Et comme chaque année, tout ce beau monde se retrouvera quelques semaines plus tard pour les premières journées de pratique. Le tableau noir sera effacé, les odeurs de gaz monteront à la tête des amateurs qui traînent dans les puits et le seul sujet d’actualité qui restera sera celui de la météo pour le prochain week-end. Le bonheur des Justes jusqu’en septembre…
Le nuage au-dessus de nos têtes
Malheureusement toute cette agitation se frappe le nez sur la réalité implacable de l’argent, ce mal nécessaire en course automobile qui aura mis fin à tellement de carrières prometteuses. On dit à juste titre que c’est l’argent qui mène le monde et c’est particulièrement vrai en course automobile.

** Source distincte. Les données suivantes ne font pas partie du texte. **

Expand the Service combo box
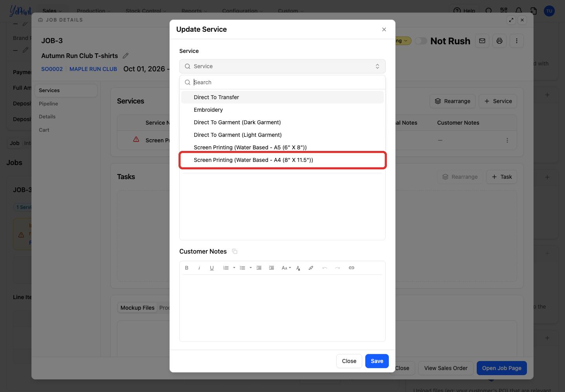Image resolution: width=565 pixels, height=392 pixels. coord(283,66)
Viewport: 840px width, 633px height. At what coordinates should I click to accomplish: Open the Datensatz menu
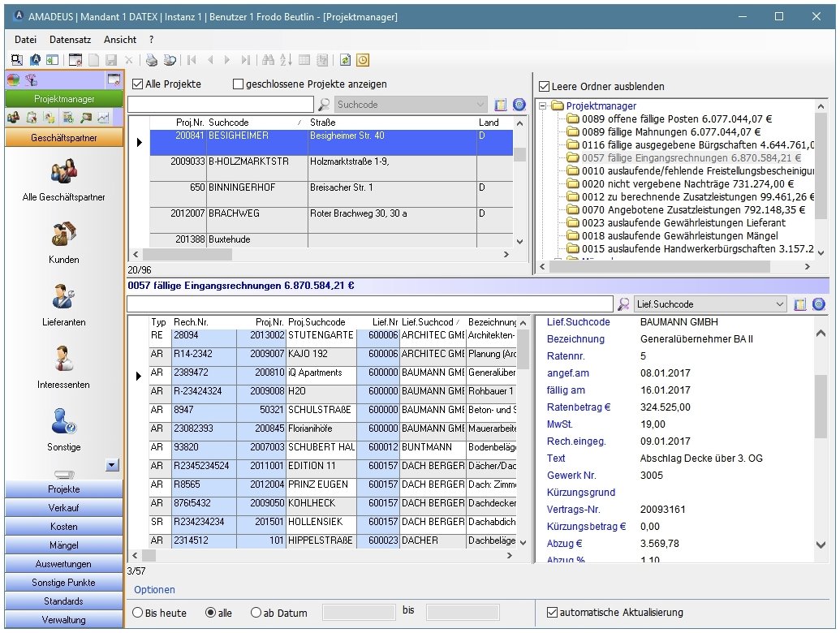click(x=70, y=39)
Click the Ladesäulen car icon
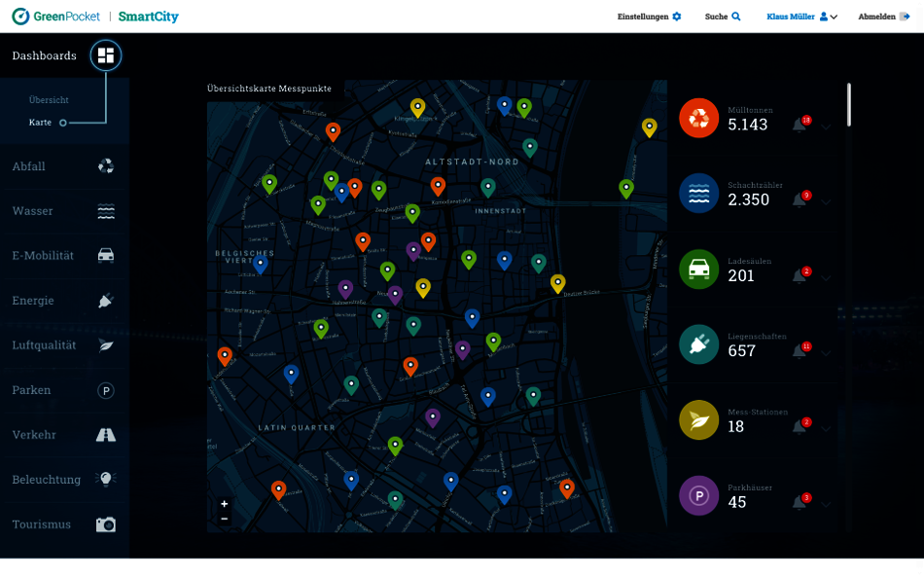Screen dimensions: 924x577 (698, 269)
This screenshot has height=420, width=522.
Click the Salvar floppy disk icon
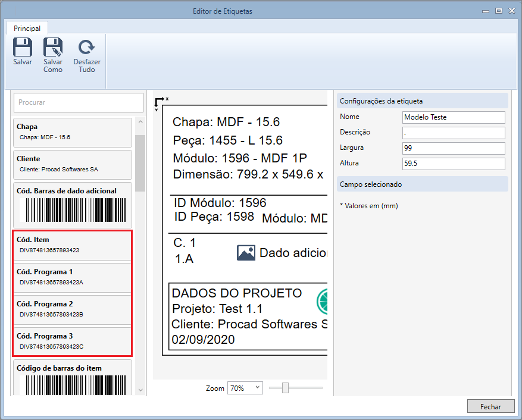point(23,47)
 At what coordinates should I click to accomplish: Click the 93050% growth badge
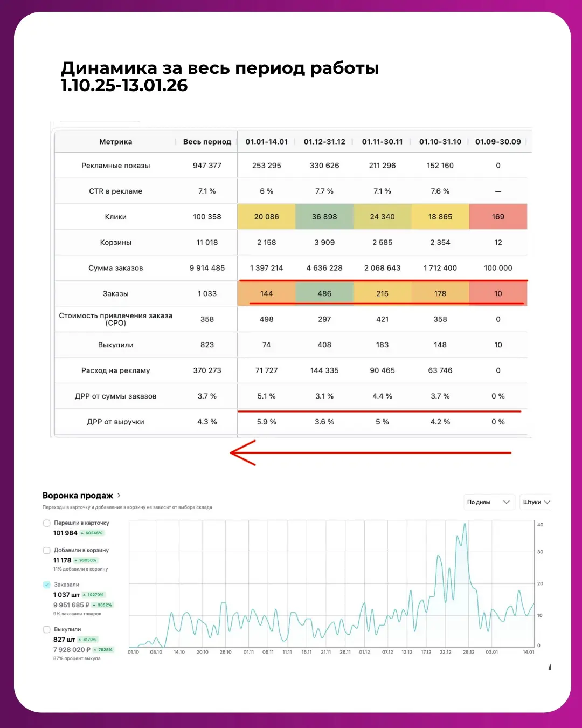[86, 560]
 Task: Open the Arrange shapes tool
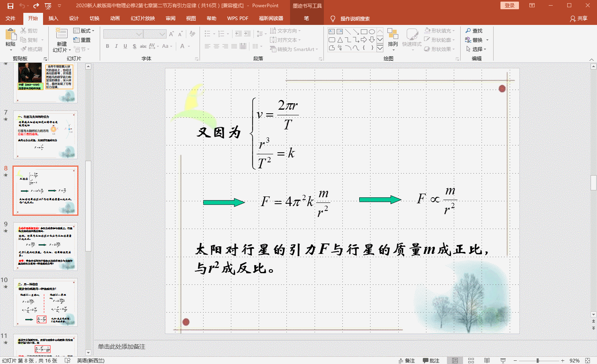tap(393, 38)
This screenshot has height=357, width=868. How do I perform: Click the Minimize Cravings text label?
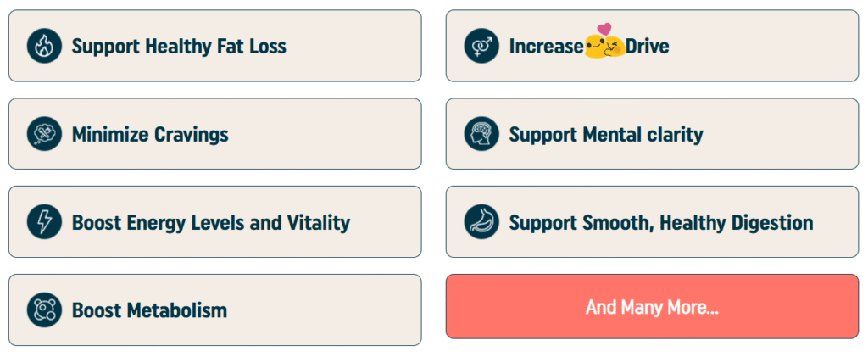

On peut évidemment y trouver son compte et avoir beaucoup de plaisir en choisissant de courir dans des classes plus « économiques », mais si l’on souhaite évoluer et performer dans les grandes ligues, il est obligatoire d’avoir les reins solides et un bon bassin de généreux commanditaires. Y a pas de secret et comme le dit Elon Musk, soit on coupe dans les dépenses ou soit on augmente les revenus. Idéalement on fait les deux simultanément !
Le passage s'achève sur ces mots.